Given task – Pick out each line of the records containing the string "Close" and copy those lines.

Data for the task –
★ ★ ★ ★ ★ ★ ★
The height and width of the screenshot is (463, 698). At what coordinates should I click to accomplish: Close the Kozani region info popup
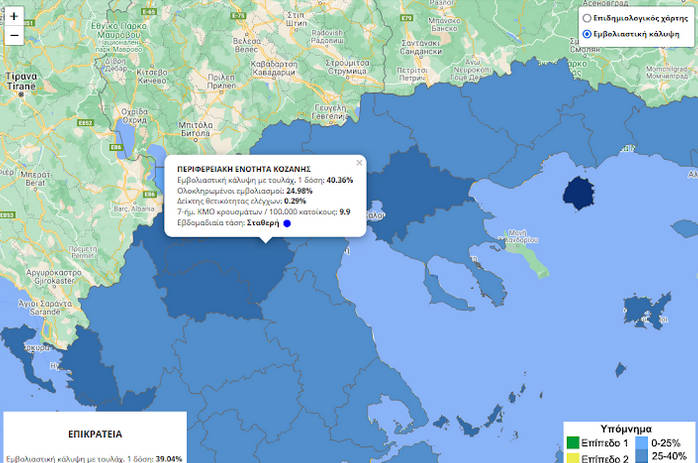(359, 162)
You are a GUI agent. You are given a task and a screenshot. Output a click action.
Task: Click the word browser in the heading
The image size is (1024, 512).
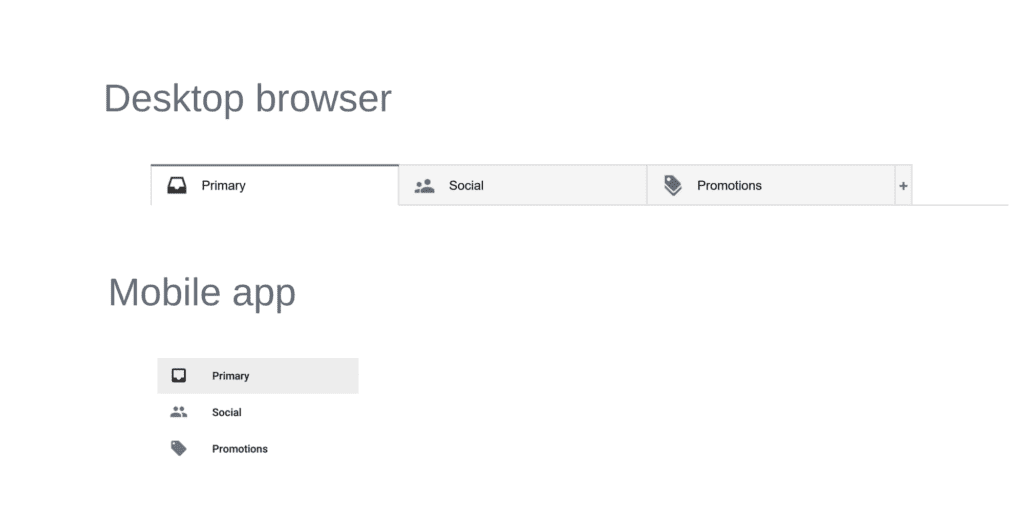point(323,98)
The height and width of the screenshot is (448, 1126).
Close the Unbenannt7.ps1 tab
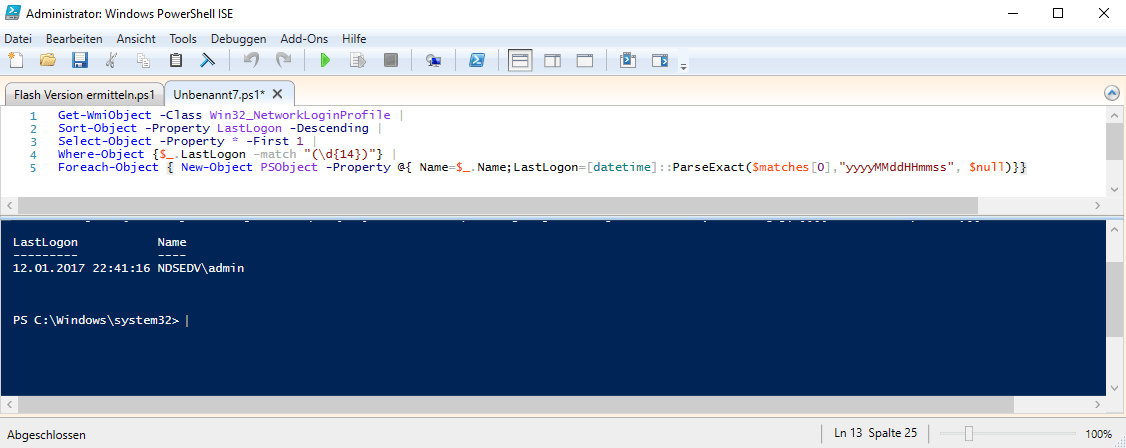278,94
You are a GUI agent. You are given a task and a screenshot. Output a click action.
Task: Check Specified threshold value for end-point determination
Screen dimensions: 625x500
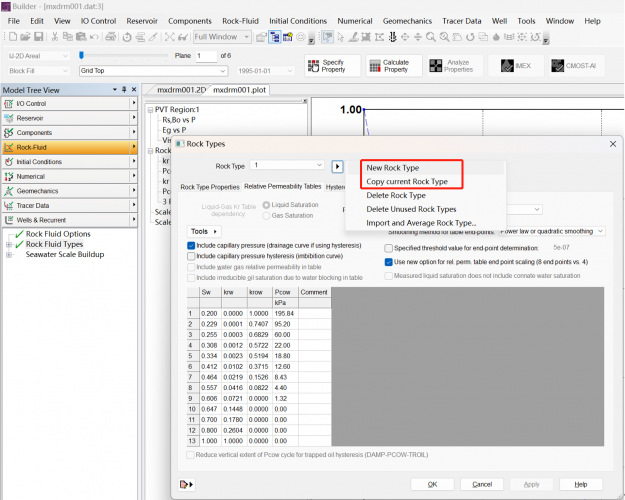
★ ★ ★ ★ ★ ★ ★
Complete response –
The height and width of the screenshot is (463, 698). At what coordinates should I click to accomplish: Close the Kozani region info popup
Close the Unbenannt7.ps1 tab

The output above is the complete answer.